Mongo is perfectly willing to index the "to" and "from" queries for me, but I'm not certain that the query works when I do this:
db.emails.find({ "to.name": "Person A" })
Is this a covered query, to look for a specific value of a specific property in a field that is an array of key-value objects? This queries are running VERY slow for me, but then again it is a large corpus.
UPDATE
Here's the output of appending ".explain" to the above query:
{
"cursor" : "BasicCursor",
"isMultiKey" : false,
"n" : 24,
"nscannedObjects" : 1646837,
"nscanned" : 1646837,
"nscannedObjectsAllPlans" : 1646837,
"nscannedAllPlans" : 1646837,
"scanAndOrder" : false,
"indexOnly" : false,
"nYields" : 17088,
"nChunkSkips" : 0,
"millis" : 84685,
"server" : "DCA-TM-GUEST-iMac.local:27017",
"filterSet" : false
}
回答1:
That's perfectly fine, yes. You'd need an index on to.name
to make that query efficient, though.

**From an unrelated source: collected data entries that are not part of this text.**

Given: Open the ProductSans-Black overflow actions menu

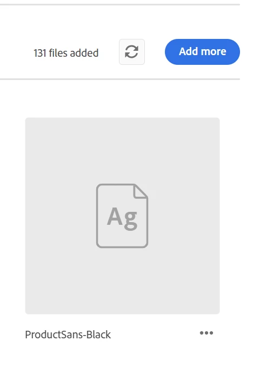Looking at the screenshot, I should (x=207, y=333).
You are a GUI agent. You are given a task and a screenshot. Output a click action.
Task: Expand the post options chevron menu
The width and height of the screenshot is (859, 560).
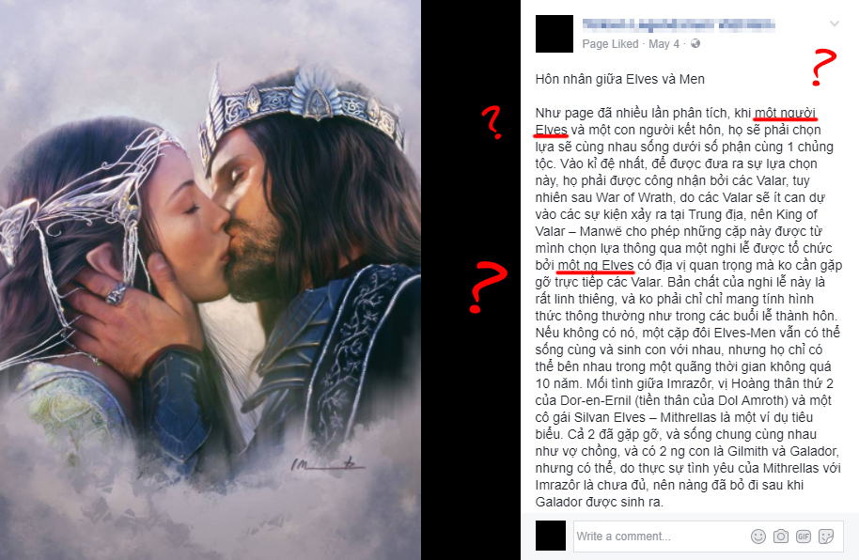pyautogui.click(x=835, y=23)
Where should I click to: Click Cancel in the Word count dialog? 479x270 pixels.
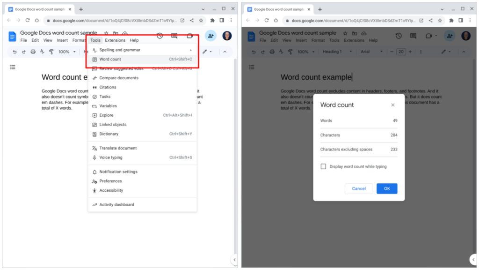click(x=358, y=188)
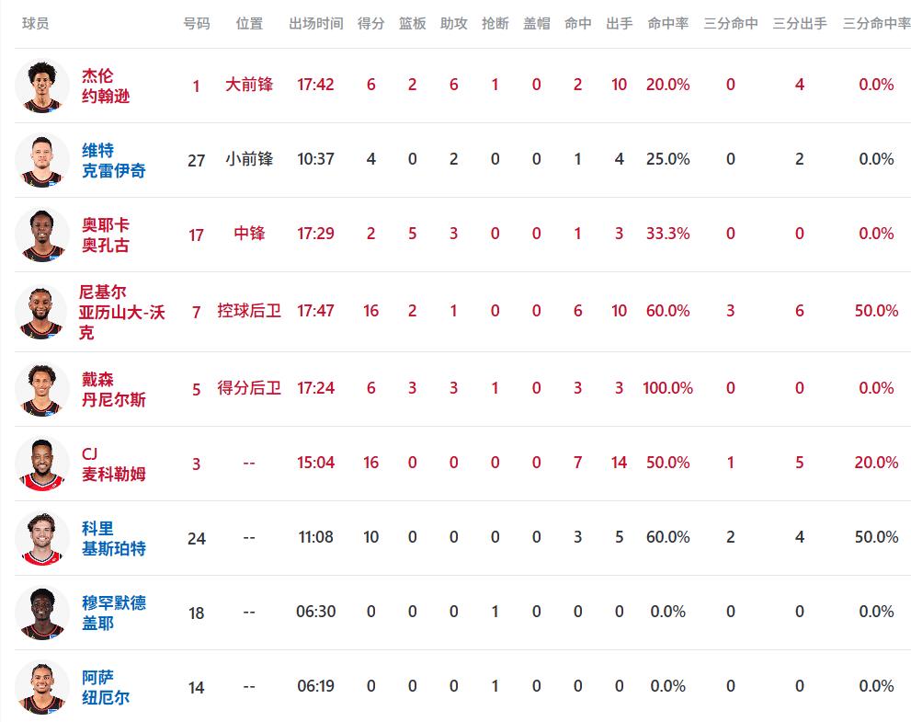Open 维特 克雷伊奇 player profile link

(x=113, y=160)
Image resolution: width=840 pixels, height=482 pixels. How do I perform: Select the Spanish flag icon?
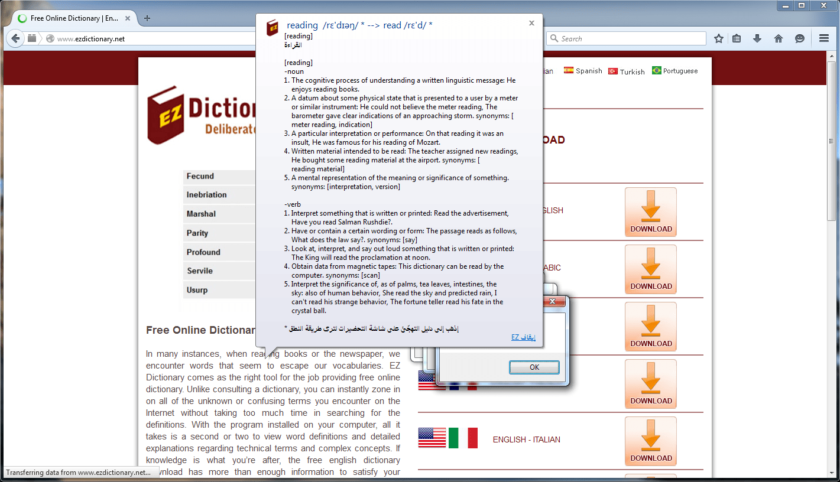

The fact that it currently uses a BasicCursor
indicates that there's no index, or the index isn't used - which is rather odd. For reference, these are called 'multikeys'.
Is this a covered query [...]
I guess you mean 'covered' in the sense of "is this functionality covered by MongoDB"? 'Covered query' is a term used for queries that can be answered using the index alone. A query can be covered by indexes only if all the fields you want returned are part of the index (e.g. give me the ids, and only the ids of emails that were sent to John Doe), but that wouldn't make much sense in this context I guess. Also, sadly, it's not supported when reaching into documents yet.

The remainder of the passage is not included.